Profit after tax of USD 7.68 million was significantly higher than 1H17 of USD 3.41 million. This stemmed from an increase in electronics manufacturing services business activities. In addition, higher property profit was derived in 1H18 from 20% of Concerto apartment units sold and ongoing sales of Unison on Tenth units. Other operating expenses were reduced, in line with estate management activities. Valuation of financial investments were impacted by reduction in fair value of USD 0.51 million and impairment provision of USD 0.3 million.
Increase in employee benefits expense of 48.6% related to provision for staff cost. Higher depreciation expense resulted from factory equipment acquired.

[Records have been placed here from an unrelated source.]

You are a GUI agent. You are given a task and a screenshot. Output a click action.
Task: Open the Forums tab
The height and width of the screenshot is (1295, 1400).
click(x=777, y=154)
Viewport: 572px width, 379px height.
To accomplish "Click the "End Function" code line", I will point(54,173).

Other expenses of USD 1.76 million was lower due to the absence of restructuring costs provided for in 1Q17. Other gains amounted to USD 0.42 million in 1H18, as compared to other losses in 1H17 of USD 0.99 million, due to lower foreign exchange loss. Finance cost in 1H18 related to leveraged unquoted fund investments. Other comprehensive income of USD 3.65 million was attributed to foreign exchange translation gains from stronger Singapore and Australian dollars against US dollar.
As at 31 December 2017, the Group continued to be in a healthy position. Net assets attributable to equity holders of the Company decreased by 3.8% to USD 284.14 million.

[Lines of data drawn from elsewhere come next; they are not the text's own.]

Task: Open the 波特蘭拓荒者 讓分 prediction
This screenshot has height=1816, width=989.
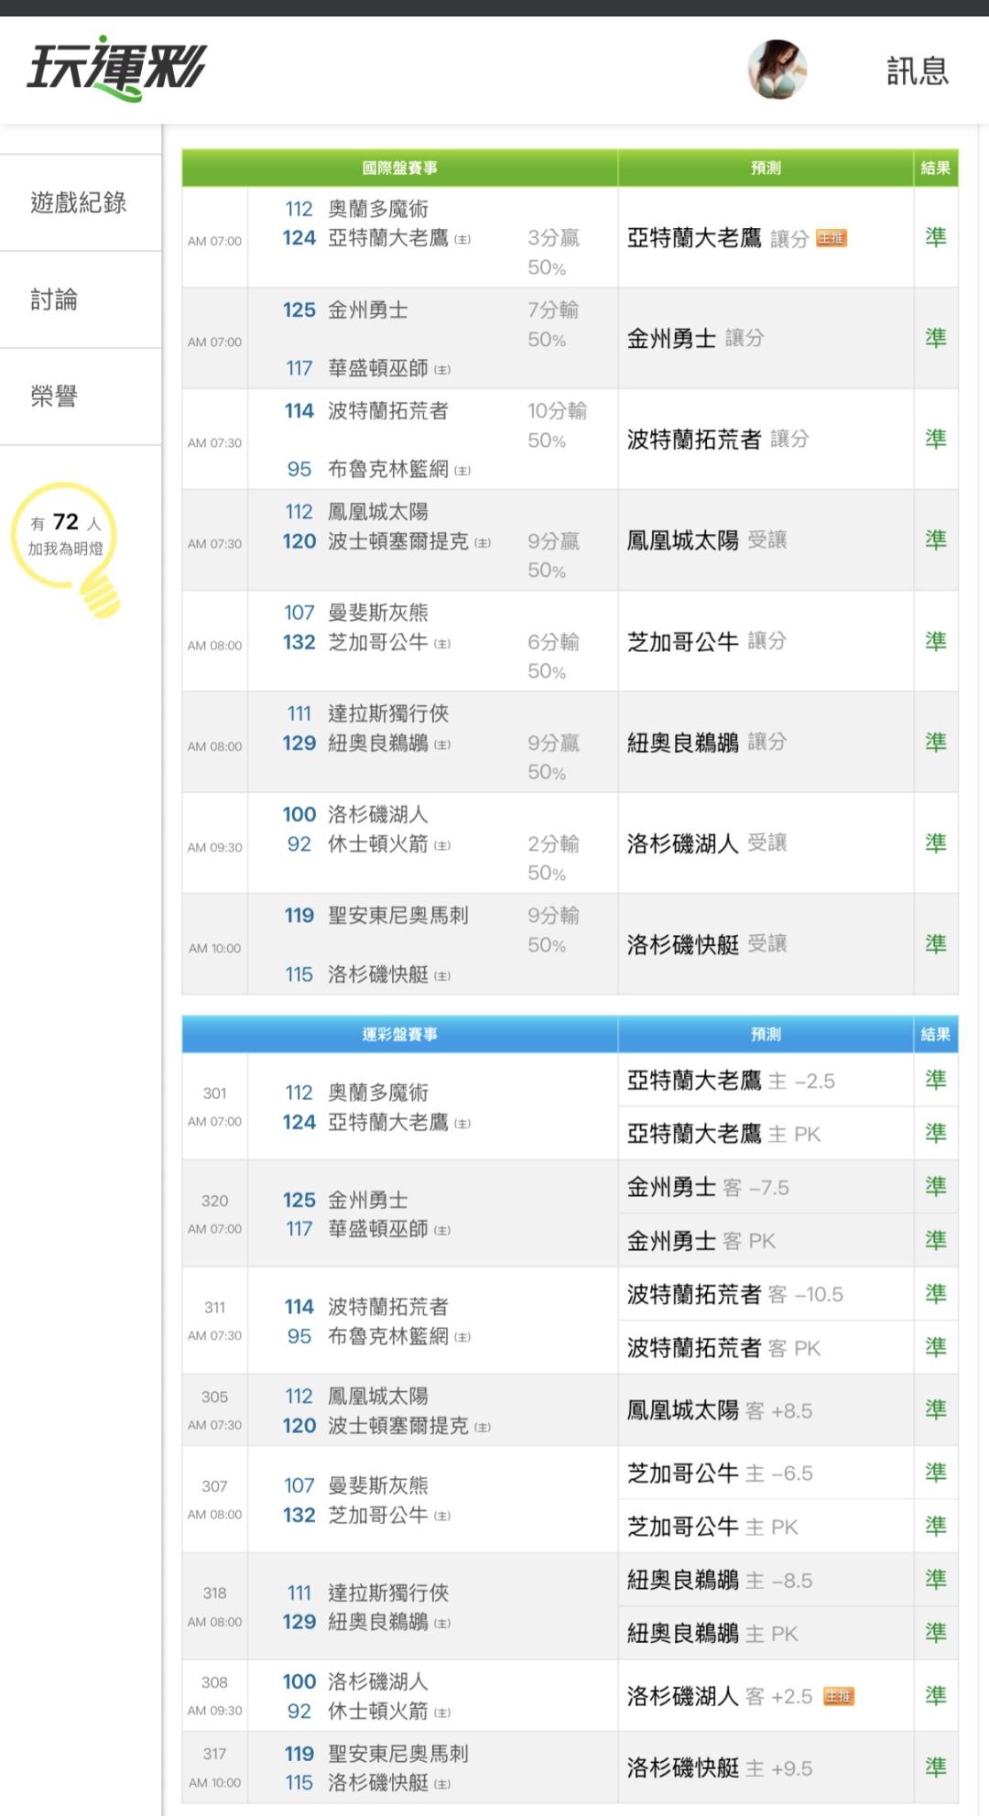Action: click(x=718, y=440)
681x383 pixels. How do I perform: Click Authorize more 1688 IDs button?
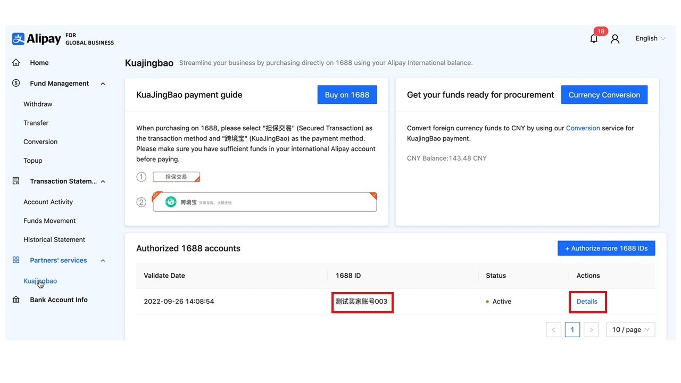(x=606, y=248)
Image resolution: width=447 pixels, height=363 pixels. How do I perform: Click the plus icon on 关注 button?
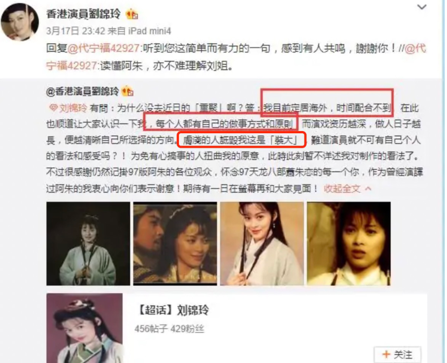pyautogui.click(x=386, y=355)
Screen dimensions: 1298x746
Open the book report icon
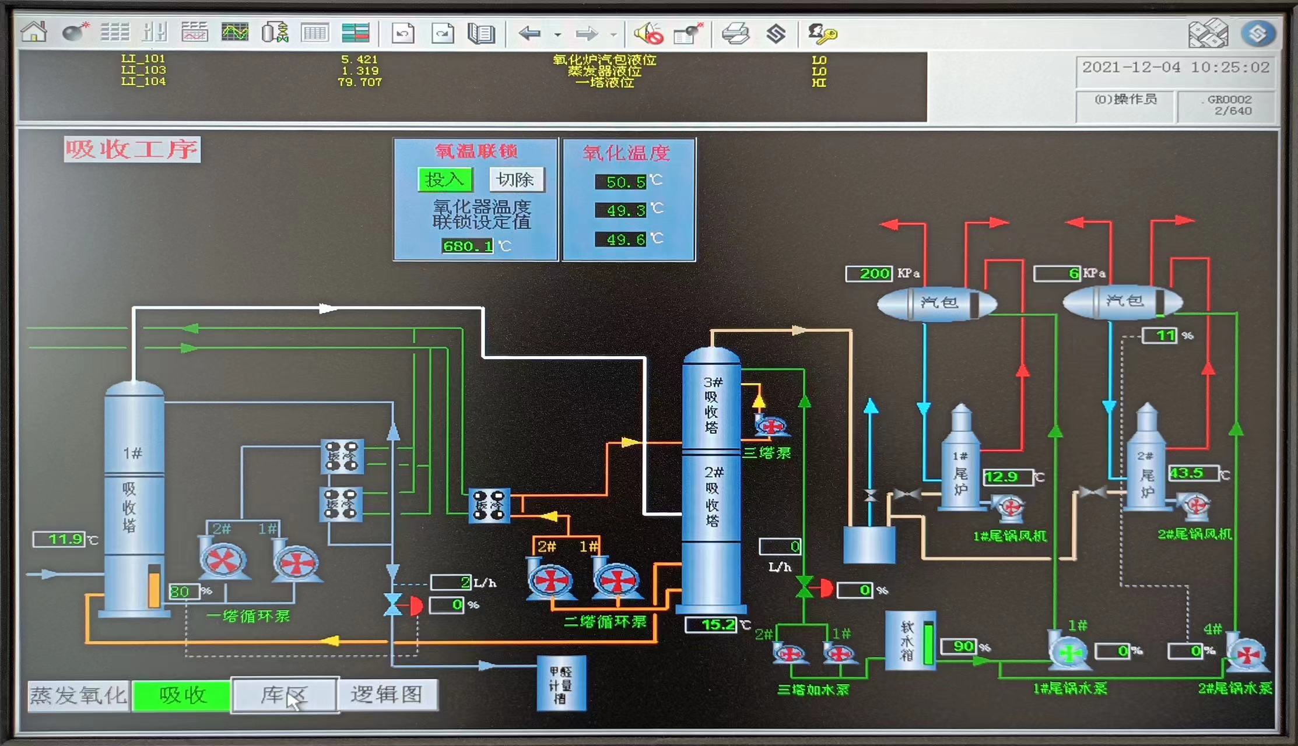point(481,33)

Group total assets of USD 421.59 million as at 31 December 2017 had decreased by USD 24.74 million from 30 June 2017. There was a decrease in non-current assets of USD 18.69 million as other receivables were reduced by property development loan repayments and a reclassification to current assets. Decrease in current assets amounted to USD 6.05 million. Sales achieved in 1H18 lowered stock held in relation to Concerto and Unison on Tenth by USD 21.33 million. This decrease was offset by a total increase of USD 31.64 million in relation to additional investments in quoted equities, raised levels of electronic manufacturing services' inventory and trade receivables, as well as a reclassification of loan from non-current other receivables of USD 8.16 million. Cash and cash equivalents had decreased by 16.0% to USD 86.27 million. Net cash outflows resulted mainly from FY2017 dividend payments and an increase in operating activities, partly offset by property development loan repayments.

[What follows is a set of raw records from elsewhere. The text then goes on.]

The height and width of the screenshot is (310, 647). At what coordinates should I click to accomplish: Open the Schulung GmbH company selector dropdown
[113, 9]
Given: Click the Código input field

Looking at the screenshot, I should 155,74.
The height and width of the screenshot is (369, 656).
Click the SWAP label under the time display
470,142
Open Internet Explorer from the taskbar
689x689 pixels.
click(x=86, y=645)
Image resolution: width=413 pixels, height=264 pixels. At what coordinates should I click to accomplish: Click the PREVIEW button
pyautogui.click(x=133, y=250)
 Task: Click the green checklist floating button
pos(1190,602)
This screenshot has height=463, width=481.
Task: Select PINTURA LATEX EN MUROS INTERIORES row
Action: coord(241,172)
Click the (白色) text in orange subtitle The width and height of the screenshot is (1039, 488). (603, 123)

Group total liabilities of USD 116.18 million as at 31 December 2017 had decreased by 11.0% from 30 June 2017. A decrease in accrual for property development costs was partially offset by an increase in electronics manufacturing services' trade and other payables.
Net asset value per share was US cents 30.61, lower than US cents 31.82 as at 30 June 2017.
While property sales are likely to benefit from moderate improvement in Perth property market conditions, demand for electronic manufacturing services may be affected by geopolitical tensions, increased trade regulatory barriers and tightening of US monetary policies. As such, the directors remain cautiously optimistic about the economic outlook in 2018, and will continue to exercise prudence when considering new investments.
Save as disclosed herein, there are no known material factors or events which may affect the earnings of the Group between this date up to which the report refers and the date on which the report is issued.